Oracle RMSE vs depth, faceted by n_train. Lower is better. Logistic-regression IPW is well-specified on this DGP and gives the best achievable two-step baseline; riesztree directly optimises the Bregman-Riesz loss and beats both IPW variants once n exceeds a few hundred.

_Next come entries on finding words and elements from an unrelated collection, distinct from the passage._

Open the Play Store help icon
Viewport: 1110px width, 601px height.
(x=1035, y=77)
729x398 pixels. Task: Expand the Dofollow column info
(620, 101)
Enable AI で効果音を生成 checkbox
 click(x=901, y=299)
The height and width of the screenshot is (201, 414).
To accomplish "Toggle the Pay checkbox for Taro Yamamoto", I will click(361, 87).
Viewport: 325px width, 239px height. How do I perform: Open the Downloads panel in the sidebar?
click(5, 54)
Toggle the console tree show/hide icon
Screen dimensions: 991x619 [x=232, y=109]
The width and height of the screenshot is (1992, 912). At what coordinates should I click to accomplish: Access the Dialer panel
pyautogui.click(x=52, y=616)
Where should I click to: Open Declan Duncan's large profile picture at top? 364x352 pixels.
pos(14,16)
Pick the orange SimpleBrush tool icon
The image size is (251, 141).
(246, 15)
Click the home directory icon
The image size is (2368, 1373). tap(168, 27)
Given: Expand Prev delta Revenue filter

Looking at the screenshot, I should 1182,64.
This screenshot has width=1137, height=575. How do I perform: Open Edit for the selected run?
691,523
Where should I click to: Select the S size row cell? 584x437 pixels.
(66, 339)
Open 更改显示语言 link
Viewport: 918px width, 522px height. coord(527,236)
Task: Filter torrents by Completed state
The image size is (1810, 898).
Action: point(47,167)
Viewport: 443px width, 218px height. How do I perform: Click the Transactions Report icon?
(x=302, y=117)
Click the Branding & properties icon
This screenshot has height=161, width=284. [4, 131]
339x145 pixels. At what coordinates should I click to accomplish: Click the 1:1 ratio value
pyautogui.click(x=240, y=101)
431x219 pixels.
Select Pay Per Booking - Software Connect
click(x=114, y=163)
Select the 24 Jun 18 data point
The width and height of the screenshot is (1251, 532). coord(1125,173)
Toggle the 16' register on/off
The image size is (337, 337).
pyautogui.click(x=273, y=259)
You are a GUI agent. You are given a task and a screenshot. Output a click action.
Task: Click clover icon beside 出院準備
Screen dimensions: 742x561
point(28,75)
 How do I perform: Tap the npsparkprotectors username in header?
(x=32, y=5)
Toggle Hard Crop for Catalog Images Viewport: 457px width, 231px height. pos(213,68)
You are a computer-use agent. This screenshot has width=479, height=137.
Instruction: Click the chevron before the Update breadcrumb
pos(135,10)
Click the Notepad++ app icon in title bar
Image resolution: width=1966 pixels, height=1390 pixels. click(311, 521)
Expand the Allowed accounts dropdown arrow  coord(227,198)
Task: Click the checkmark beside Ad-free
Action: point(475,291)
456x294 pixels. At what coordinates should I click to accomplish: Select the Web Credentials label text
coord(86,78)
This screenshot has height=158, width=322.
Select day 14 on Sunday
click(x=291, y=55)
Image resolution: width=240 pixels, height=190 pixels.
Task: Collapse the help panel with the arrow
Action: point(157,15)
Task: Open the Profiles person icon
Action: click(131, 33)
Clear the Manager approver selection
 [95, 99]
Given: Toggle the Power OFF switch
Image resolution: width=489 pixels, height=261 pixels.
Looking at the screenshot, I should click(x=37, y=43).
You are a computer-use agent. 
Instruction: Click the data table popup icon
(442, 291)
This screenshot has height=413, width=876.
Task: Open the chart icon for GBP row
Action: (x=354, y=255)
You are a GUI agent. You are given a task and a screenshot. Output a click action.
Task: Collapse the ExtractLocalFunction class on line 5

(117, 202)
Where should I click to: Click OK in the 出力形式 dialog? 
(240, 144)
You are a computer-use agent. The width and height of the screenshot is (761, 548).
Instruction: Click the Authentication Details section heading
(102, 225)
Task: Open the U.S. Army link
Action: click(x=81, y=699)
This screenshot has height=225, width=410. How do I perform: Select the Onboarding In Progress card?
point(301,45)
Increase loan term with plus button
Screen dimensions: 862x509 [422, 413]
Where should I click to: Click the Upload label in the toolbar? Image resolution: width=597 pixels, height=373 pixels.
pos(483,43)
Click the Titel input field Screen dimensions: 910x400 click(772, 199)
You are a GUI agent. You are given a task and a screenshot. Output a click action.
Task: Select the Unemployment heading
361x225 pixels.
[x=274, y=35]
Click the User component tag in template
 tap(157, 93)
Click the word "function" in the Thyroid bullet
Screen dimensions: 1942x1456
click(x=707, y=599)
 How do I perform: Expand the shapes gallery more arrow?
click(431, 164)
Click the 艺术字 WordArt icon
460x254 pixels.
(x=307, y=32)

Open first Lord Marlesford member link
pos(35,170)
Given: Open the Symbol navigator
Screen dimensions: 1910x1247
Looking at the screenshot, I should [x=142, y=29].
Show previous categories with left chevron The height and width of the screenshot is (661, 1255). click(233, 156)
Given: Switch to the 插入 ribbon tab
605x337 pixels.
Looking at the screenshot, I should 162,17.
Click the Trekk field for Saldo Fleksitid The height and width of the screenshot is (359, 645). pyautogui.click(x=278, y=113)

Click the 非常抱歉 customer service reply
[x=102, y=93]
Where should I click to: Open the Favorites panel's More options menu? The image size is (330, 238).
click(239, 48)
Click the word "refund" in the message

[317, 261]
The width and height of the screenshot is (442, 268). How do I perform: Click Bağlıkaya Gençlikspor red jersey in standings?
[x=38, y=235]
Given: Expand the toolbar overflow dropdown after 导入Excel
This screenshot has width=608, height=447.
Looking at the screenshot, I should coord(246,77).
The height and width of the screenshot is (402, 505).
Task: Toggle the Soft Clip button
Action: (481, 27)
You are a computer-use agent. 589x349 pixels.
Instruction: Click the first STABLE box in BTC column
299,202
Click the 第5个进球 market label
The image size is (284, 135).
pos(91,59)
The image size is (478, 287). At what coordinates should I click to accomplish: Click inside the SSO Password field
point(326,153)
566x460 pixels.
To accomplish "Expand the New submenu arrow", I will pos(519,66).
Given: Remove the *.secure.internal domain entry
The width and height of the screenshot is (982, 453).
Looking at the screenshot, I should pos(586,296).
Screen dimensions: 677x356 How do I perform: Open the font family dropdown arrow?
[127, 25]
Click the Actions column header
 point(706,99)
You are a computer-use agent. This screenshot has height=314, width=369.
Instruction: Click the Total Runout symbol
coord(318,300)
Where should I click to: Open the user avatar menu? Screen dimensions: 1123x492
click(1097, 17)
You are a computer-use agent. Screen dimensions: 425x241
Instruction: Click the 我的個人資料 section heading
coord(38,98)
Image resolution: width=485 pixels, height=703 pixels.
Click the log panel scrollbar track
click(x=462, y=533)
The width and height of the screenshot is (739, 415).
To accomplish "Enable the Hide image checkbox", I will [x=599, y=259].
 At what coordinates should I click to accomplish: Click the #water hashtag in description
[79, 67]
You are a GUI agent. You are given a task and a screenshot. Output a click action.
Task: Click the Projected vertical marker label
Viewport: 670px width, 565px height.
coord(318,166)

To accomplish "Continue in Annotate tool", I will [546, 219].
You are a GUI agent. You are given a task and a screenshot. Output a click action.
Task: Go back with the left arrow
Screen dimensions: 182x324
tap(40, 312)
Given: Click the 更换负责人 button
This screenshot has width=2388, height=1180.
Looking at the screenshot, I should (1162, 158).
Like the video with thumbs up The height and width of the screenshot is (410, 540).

Three things to read off the chart:

  1. At very small \(n\) (100, 200), all three methods are competitive — there isn’t enough signal to separate them.
  2. From \(n \approx 500\) onward, riesztree consistently beats IPW-with-CART, and the gap grows with \(n\).
  3. The horizontal logistic-regression line is the floor for IPW with a correctly-specified propensity model. riesztree reaches and crosses that floor at moderate \(n\), despite not knowing the propensity is logistic. Direct loss optimisation on \(\alpha\) avoids paying the model-mis-specification tax that the tree-IPW route incurs.

The held-out depth that minimises RMSE for riesztree typically sits in the 4–8 range; deeper trees overfit. Tune via GridSearchCV in practice.

16 Sharp edges

  • High variance. A single tree’s RMSE is materially higher than a tuned forest or booster on the same DGP. Use this learner for interpretability or when the dependency footprint matters; otherwise pick forestriesz or rieszboost.
  • No confidence intervals in v1. Honest splits are not implemented.
  • Constant per-leaf \(\alpha\) only. Linear-in-\(X\) and treatment-sieve leaves are documented as future work.
  • Loss-domain disqualifications. KL / Bernoulli with ATE-style estimands will see many split candidates ruled out; the resulting tree may be shallower than max_depth. This is the splitter respecting the link’s \(\alpha\)-domain, not a bug.